You have an industry celebrity in your midst. It’s time to use them.


One of the trendy topics in marketing this year has been so-called “influencer marketing.” It’s not a new concept by any stretch. Using spokespeople to promote a product or service dates back over a century in this country, and likely back several centuries in various other parts of the world.

But what makes the present different from the past, and what separates influencer marketing from classic celebrity endorsements, of course, is the ability of just about anyone to be “an influencer,” thanks in large part to social media.

If you’re not versed on how important influencer marketing has become part of the overall marketing mix, consider that 94 percent of marketers who have used influencer marketing believe it has been effective for them. And nearly half of marketers said in late 2016 they expected to increase their budgets for influencer marketing this year.

The crossroads of brands looking for a marketing boost and an easy method for influencers to earn income has led to an understandable explosion in influencer marketing, from A-list influencers (think Kardashian) to “microinfluencers” that have small numbers of dedicated followers in an important demo or psychographic. This infographic illustrates the overall recent growth of influencer marketing.
While it may seem on the surface more applicable to the B2C space, associations have a unique opportunity to use influencer marketing for substantial benefit. In most cases, it’s more akin to the aforementioned idea of microinfluencers.

Consider this: The leaders in your industry are among your members, right? The experts; the thought leaders; the rock stars of your niche. You can take advantage of their clout and notoriety.
Approach these highly respected and recognized celebrities of their trade to advocate on behalf of the association. Encourage them to provide, like, repost and retweet association social content. Ask them to promote their appearances at meetings and events.

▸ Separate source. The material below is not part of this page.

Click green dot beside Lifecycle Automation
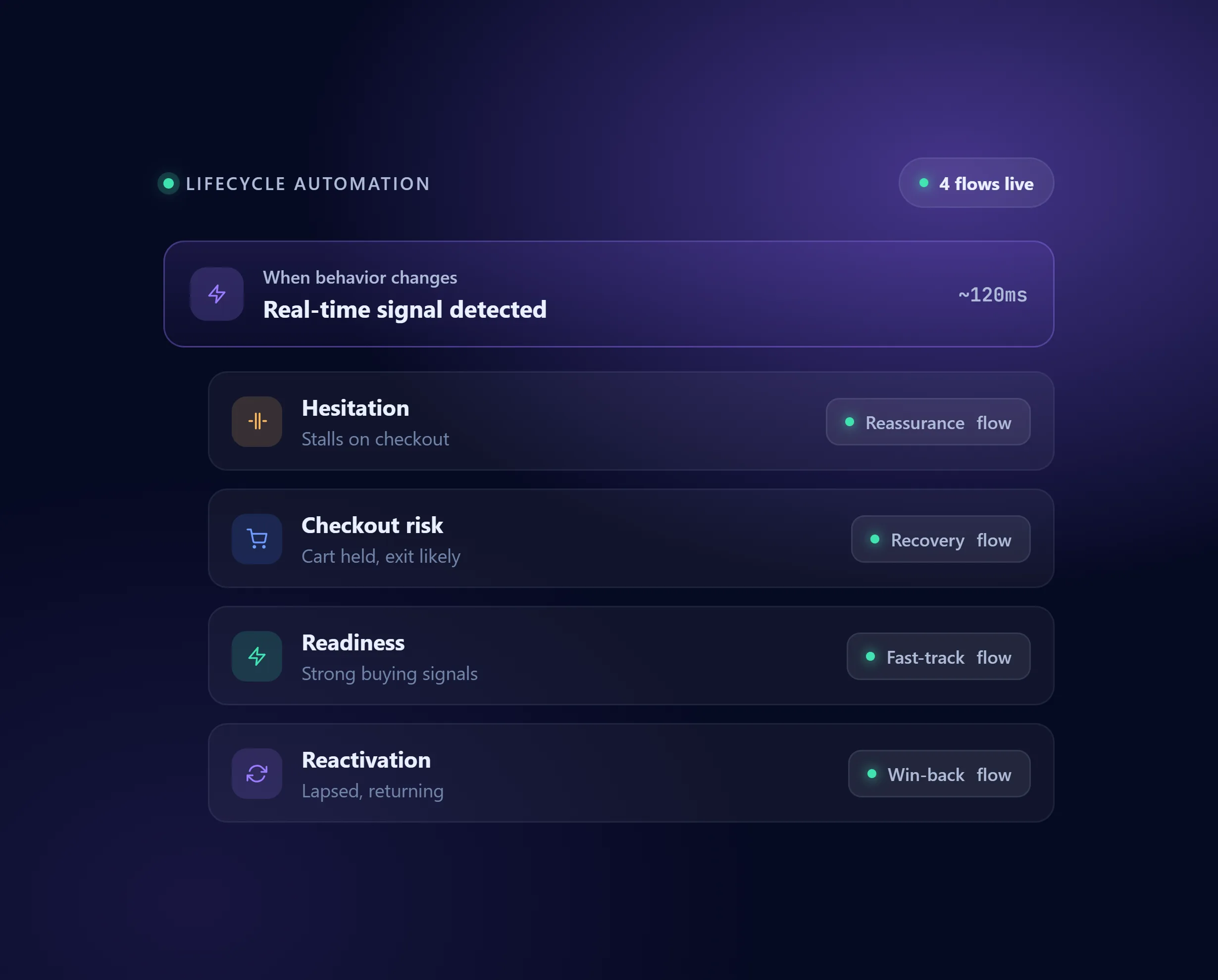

One association taking advantage of this concept is AMC-Institute. AMCI distributes a semi-monthly email newsletter through MultiView to its membership. Leading each of these newsletters is a featured article written by a well-known figure in the industry.

“We have a committee of very dedicated AMC Institute (AMCI) members who wanted to ensure that all members (and potential members) were aware of the many benefits of being a part of the AMCI community,” AMC Institute Associate Executive Director Erin Carter said. “The ability to tap into specialized expertise in the AMC community has always been at the top of the list in terms of member value and need.”
These informative stories provide useful information to members while reinforcing the reputation of the association at the forefront of its trade.

“This channel provides easy access to insight and counsel on issues and opportunities that are most important to the AMC community,” Carter added. “Our communications platforms provide a one-click access point to the leading thinking and innovative solutions that are moving AMCs and their association clients forward. So just as our members are looked on as a trusted source to their associations, AMCI can also act in that capacity for our members.”

Another example from the B2B space can be drawn from a 2014 ebook compiled by TopRank Online Marketing and Content Marketing Institute, who collected advice from some 40 influential members of their industry to produce a treasure trove of advice and insight from recognized companies like Facebook and LinkedIn.

The upside of using influencers for your association is probably obvious, but it’s also important to approach it tactfully, and not haphazardly. A recent article in Associations Now touched on attracting and growing influencers, but a previous article also pointed out the need to properly maintain the relationships to make it continually beneficial for both parties.

“…Too often these tactical programs recruit influencers into campaigns, push out content, and then abandon them when [the] budget runs dry,” Brian Solis, a principal analyst at Altimeter Group, says. “This does not promote nor foster long-term, meaningful relationships.”

None of your members may have the social following of Taylor Swift or Barack Obama, but that doesn’t mean there isn’t a substantial benefit waiting for your association through a thoughtful use of your influential members.